As businesses around the world use large amounts of data to generate business insights to support better decision-making. One of the crucial pieces of the puzzle of succeeding with this approach is how much, and how capably, a business is able to use that data. It’s vital to ensure that a data strategy gets to grow and evolve over time to maximize efficient use of data.
Data maturity refers to the extent to which a business makes effective use of their data. The more data mature a business becomes, the more data it utilizes in a meaningful way. A data maturity assessment is an integral part of this process. It helps businesses create a best practices roadmap for effective management of large volumes of data. With a data maturity assessment, businesses can create and implement an evolved data strategy to maximize the effectiveness of their data analytics process and to consistently deliver mission-critical business insight.
Let us take a look at some important elements of a data maturity assessment process.
Proving and Reporting Data Management Best Practices
A key component in becoming data mature is to implement and onboard data management best practices that help create a flexible and evolving framework for using data as business realities and requirements change over time.

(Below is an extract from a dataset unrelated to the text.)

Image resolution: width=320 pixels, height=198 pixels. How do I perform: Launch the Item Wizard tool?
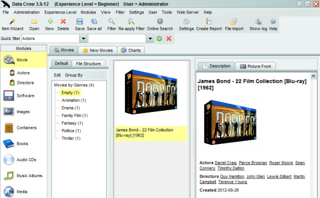12,25
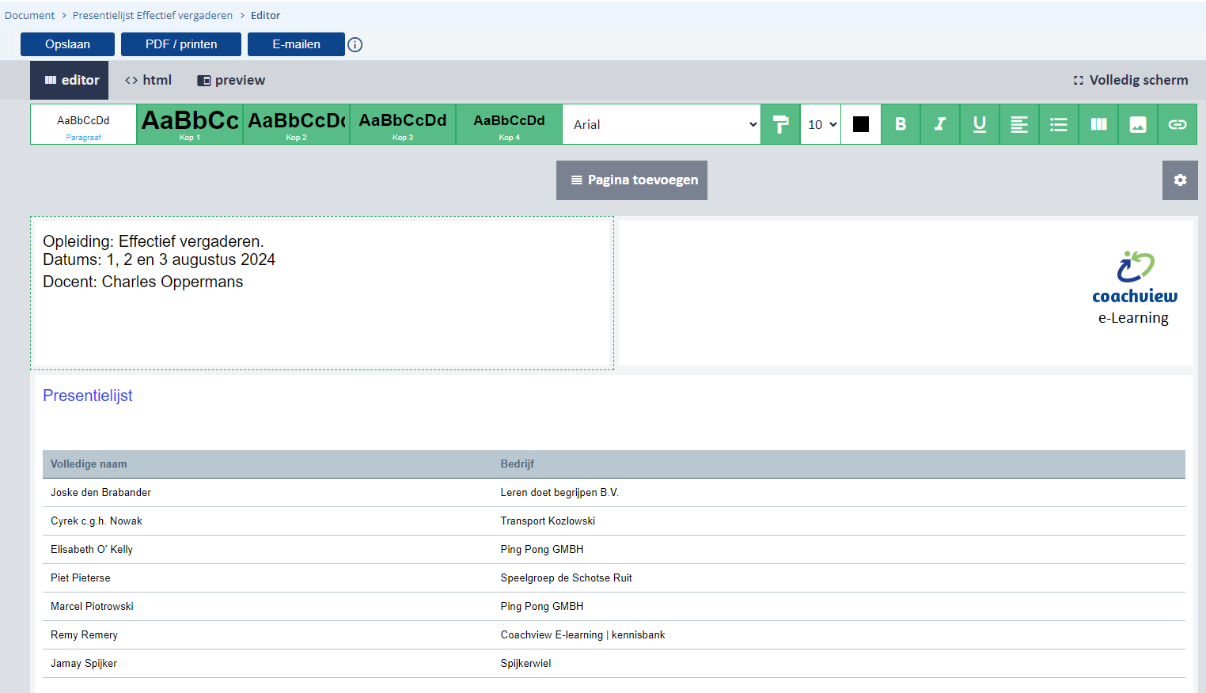Click the columns layout icon
1206x693 pixels.
(x=1098, y=124)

It is important to keep focus on teams before technology. Whenever you prioritize technology, you run the risk of creating a methodology that adopts to the technology instead of the other way around. The focus should always firmly be on your teams and business goals and the technology should come second, as a means of achieving an end.
It is also crucial to report and prove value early and often when it comes to data management. In situations where there is no guarantee of a long-term budget and questions about eventual ROI, data management best practices need to be framed, from the very outset, in such a manner that clearly shows its effect on all related value chains. Multiple short-term wins can convert into long-term realization of business goals.
A prime goal of any assessment is to help the organization quantify its growth and maturity. This can be beneficial in assessing a particular data management area, or to equip the organization for a new direction. Through proving and reporting data management best practices, organizations can achieve the following fundamental results:
- Understanding the current state and preferred direction for enterprise architecture and infrastructure.
- Understanding the preparedness for starting any organizational or technical change that involves information management.
- Gauging the current state of organizational capabilities pertaining to data management, governance, and stewardship.
- Assessing current state of technological and business capabilities regarding metadata management.
- Assessing current readiness to develop a new BI initiative, like a data warehouse.
Scope and Capabilities of Data Management
As integral parts of the data management framework, it’s crucial to understand the relevance of each part of the process in order to accurately define the scope and capabilities of data management. You need to start by taking a look at the data storage and data integration methods in use. From there, it makes sense to move on to other basic aspects of data management such as data stewardship and data governance.
Through data governance and Master Data Management, one crucial result that can be achieved is an overall improvement in data quality. By enhancing overall operational effectiveness and driving insight-based decision making in business, data management can make organizations for agile. It can render it far easier to gain competitive advantage by clearly seeing, forecasting, and understanding market trends.
An astute idea is to first define your full understanding of the scope and capabilities of data management, followed by discerning the appropriate data chains that are directly linked to key business value chains. If your company has a non-standard or company-specific set of data management capabilities, it can make sense to gradually transition to a more standardized model of data management in order to align your data management vision with industry peers. This way, you can benchmark your results against other leading companies in your business area to gain useful insight.
Specify Maturity Levels and KPIs
A standard part of a data maturity assessment is clearly defining the terms. The assessment needs to clearly establish the current state of an organization and also concrete goals regarding where it needs to be in terms of data maturity. From there, the gap between the two states can be evaluated to create a roadmap for progress.
Here, it’s fundamental to establish current and target maturity levels as a quantifiable entity. This can be achieved through the help of Key Performance Indicators or KPIs. As a part of the assessment, different important metrics can be measured and used as benchmarks for the assessment process to track progress.
Track Company and Competitor Achievements/Progress
With clearly specified criteria for progress, the data maturity assessment can then commence based on concrete parameters. Using the specific KPIs, businesses can track progress in a quantifiable manner while also keeping an eye of competitors in similar states of data maturity.
While keeping track of progress it is also essential to keep refining and evolving the assessment process to hit pivotal milestones so that the integrity of the assessment can be preserved and accurate results derived.